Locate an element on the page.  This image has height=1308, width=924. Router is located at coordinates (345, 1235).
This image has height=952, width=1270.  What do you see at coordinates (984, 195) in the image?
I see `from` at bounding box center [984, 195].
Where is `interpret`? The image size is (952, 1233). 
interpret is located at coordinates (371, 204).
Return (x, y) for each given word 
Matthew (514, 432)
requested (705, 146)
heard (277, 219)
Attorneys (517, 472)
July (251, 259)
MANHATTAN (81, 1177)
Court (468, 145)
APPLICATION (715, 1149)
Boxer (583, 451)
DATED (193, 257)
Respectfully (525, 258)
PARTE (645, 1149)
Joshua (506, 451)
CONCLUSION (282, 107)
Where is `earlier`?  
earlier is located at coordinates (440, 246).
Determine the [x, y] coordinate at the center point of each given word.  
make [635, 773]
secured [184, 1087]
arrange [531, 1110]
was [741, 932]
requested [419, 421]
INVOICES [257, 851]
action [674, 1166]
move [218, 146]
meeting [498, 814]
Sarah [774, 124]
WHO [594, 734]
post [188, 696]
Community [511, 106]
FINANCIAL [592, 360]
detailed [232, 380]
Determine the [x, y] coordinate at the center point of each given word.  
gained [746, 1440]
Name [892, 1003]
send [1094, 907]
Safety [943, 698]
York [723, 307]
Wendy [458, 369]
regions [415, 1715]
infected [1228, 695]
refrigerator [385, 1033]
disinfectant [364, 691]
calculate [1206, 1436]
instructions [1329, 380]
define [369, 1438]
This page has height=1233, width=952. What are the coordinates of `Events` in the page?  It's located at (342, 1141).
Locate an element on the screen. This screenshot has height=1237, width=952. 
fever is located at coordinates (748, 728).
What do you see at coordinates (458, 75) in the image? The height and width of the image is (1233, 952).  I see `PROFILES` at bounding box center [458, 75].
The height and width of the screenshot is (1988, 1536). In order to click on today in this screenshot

| WORK REQUIRED |
Reproduce the entire listing above with every "Determine" changed to "Identify". Leave everything else unchanged.

| RESULT OF THIS EXERCISE |
Locate an element on the page.  This image has height=1308, width=924. Router is located at coordinates (345, 1235).
This image has height=952, width=1270.  What do you see at coordinates (984, 195) in the image?
I see `from` at bounding box center [984, 195].
Where is `interpret`? The image size is (952, 1233). 
interpret is located at coordinates (371, 204).
Return (x, y) for each given word 
Matthew (514, 432)
requested (705, 146)
heard (277, 219)
Attorneys (517, 472)
July (251, 259)
MANHATTAN (81, 1177)
Court (468, 145)
APPLICATION (715, 1149)
Boxer (583, 451)
DATED (193, 257)
Respectfully (525, 258)
PARTE (645, 1149)
Joshua (506, 451)
CONCLUSION (282, 107)
Where is `earlier`?  
earlier is located at coordinates (440, 246).
Identify the [x, y] coordinate at the center point of each given word.  
make [635, 773]
secured [184, 1087]
arrange [531, 1110]
was [741, 932]
requested [419, 421]
INVOICES [257, 851]
action [674, 1166]
move [218, 146]
meeting [498, 814]
Sarah [774, 124]
WHO [594, 734]
post [188, 696]
Community [511, 106]
FINANCIAL [592, 360]
detailed [232, 380]
Identify the [x, y] coordinate at the center point of each given word.  
gained [746, 1440]
Name [892, 1003]
send [1094, 907]
Safety [943, 698]
York [723, 307]
Wendy [458, 369]
regions [415, 1715]
infected [1228, 695]
refrigerator [385, 1033]
disinfectant [364, 691]
calculate [1206, 1436]
instructions [1329, 380]
define [369, 1438]
This page has height=1233, width=952. What are the coordinates of `Events` in the page?  It's located at (342, 1141).
Locate an element on the screen. This screenshot has height=1237, width=952. 
fever is located at coordinates (748, 728).
What do you see at coordinates (458, 75) in the image? The height and width of the image is (1233, 952).  I see `PROFILES` at bounding box center [458, 75].
The height and width of the screenshot is (1988, 1536). In order to click on today in this screenshot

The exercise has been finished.